(TASK DATA begins)

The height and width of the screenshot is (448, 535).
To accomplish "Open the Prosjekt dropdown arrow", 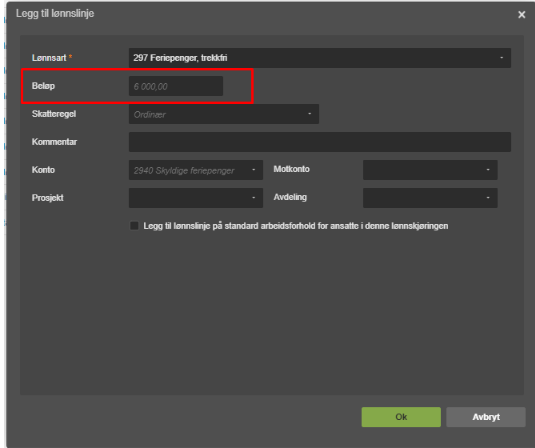I will coord(254,198).
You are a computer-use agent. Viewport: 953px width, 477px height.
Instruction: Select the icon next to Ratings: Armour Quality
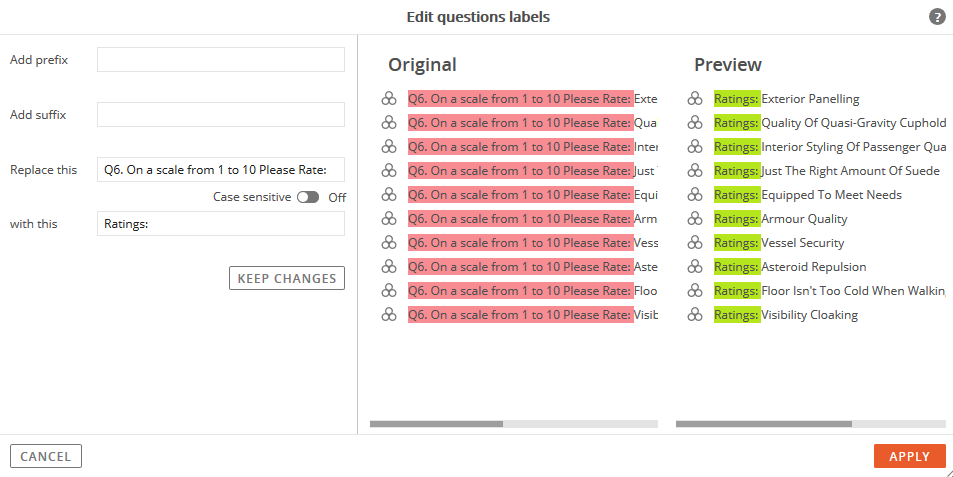tap(695, 219)
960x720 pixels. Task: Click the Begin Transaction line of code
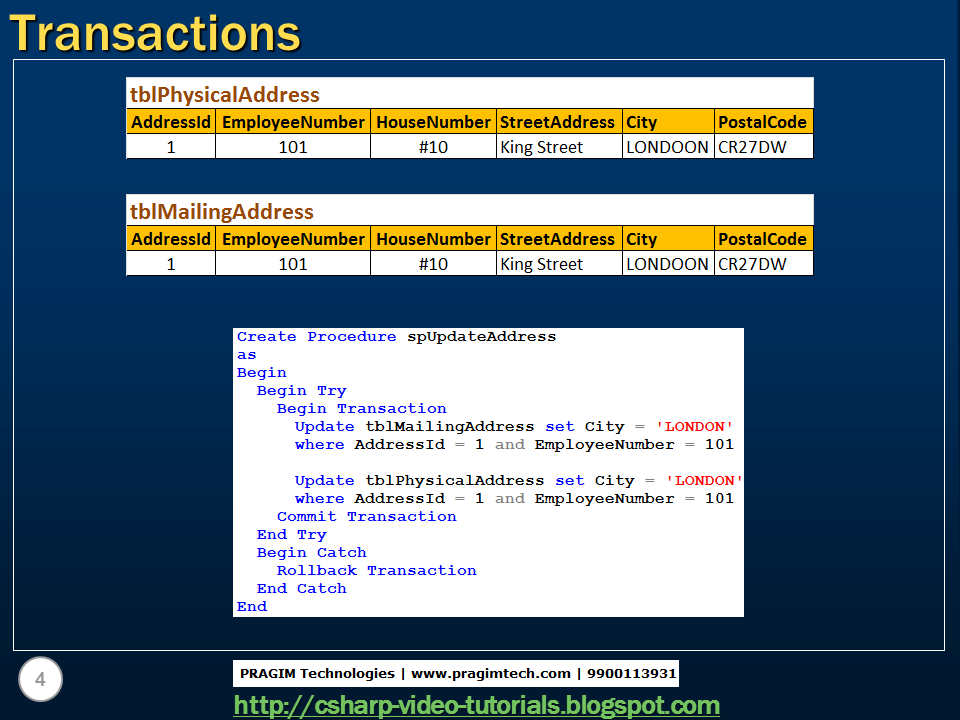361,408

(TASK DATA ends)

> **WHAT YOU SHOULD DO**
Check each line above for the string "width" and copy every line that has it.

> **SOLUTION FOR THIS PROBLEM**
The height and width of the screenshot is (448, 535).
You are a computer-use agent. Viewport: 953px width, 477px height.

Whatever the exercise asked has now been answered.